El Registro protege a quien confía en él
El Supremo recuerda que el artículo 34 de la Ley Hipotecaria tiene como finalidad proteger la seguridad del tráfico jurídico inmobiliario. Para ello, ampara a quienes adquieren un derecho mediante contraprestación económica de una persona que aparece en el Registro con capacidad para transmitirlo.
La Sala destaca que la buena fe del comprador se presume y únicamente puede desaparecer cuando se demuestra que conocía la existencia de una situación jurídica distinta de la registrada.
En este caso, los compradores consultaron el Registro de la Propiedad y comprobaron que la vivienda pertenecía exclusivamente al vendedor. No existían cargas, advertencias o circunstancias registrales que permitieran sospechar que otra persona pudiera tener derechos sobre el inmueble.
Sin obligación de investigar la vida personal del vendedor
Uno de los aspectos más relevantes de la sentencia es que el Supremo rechaza imponer a los compradores una obligación general de investigar las relaciones familiares del propietario.
La Sala considera que conocer que el vendedor estaba divorciado no obligaba a realizar comprobaciones adicionales sobre posibles derechos económicos de su antigua pareja.

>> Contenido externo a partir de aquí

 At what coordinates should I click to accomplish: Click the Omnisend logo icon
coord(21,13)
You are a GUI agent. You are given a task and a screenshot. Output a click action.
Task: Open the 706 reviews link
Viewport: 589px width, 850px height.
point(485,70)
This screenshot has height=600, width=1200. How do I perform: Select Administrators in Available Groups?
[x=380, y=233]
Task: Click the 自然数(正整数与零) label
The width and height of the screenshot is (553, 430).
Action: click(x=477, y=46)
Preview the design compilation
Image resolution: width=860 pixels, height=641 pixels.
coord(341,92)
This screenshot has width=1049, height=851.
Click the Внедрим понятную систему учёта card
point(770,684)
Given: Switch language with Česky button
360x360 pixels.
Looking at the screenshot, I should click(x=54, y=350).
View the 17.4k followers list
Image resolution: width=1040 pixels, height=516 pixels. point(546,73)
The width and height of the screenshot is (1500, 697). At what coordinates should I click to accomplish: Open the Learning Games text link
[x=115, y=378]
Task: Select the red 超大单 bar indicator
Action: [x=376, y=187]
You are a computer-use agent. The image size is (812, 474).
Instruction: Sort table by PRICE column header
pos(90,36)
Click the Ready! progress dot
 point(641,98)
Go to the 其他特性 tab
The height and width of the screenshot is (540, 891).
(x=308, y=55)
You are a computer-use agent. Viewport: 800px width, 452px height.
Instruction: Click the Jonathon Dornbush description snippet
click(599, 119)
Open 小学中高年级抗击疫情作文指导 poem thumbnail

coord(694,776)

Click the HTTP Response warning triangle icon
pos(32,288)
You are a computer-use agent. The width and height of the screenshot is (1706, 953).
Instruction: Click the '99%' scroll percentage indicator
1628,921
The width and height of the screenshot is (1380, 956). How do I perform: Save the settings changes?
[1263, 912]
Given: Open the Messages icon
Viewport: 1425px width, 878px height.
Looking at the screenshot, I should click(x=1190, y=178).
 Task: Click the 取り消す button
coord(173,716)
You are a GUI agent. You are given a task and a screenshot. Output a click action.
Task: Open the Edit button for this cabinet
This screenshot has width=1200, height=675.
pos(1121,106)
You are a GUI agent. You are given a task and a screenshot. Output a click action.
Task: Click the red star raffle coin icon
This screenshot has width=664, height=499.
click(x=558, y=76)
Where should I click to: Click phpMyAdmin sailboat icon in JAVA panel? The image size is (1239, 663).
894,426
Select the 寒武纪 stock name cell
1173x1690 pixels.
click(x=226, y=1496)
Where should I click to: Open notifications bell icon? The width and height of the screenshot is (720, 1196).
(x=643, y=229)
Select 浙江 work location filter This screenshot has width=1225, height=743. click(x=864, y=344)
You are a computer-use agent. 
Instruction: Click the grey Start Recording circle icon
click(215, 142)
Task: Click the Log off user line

Exigir ese comportamiento supondría reducir la eficacia del Registro de la Propiedad como instrumento de seguridad jurídica.
Además, el Tribunal descarta que el precio de venta inferior a una tasación anterior sea suficiente para demostrar mala fe.
Una garantía para el mercado inmobiliario
La sentencia confirma que los compradores quedan protegidos incluso si posteriormente se acredita que existía una posible participación ganancial sobre el inmueble.
El Supremo establece así que los derechos no inscritos no pueden perjudicar a quien adquiere confiando legítimamente en la información registral. La resolución refuerza la función del Registro de la Propiedad como elemento esencial para garantizar la estabilidad y confianza en las operaciones inmobiliarias.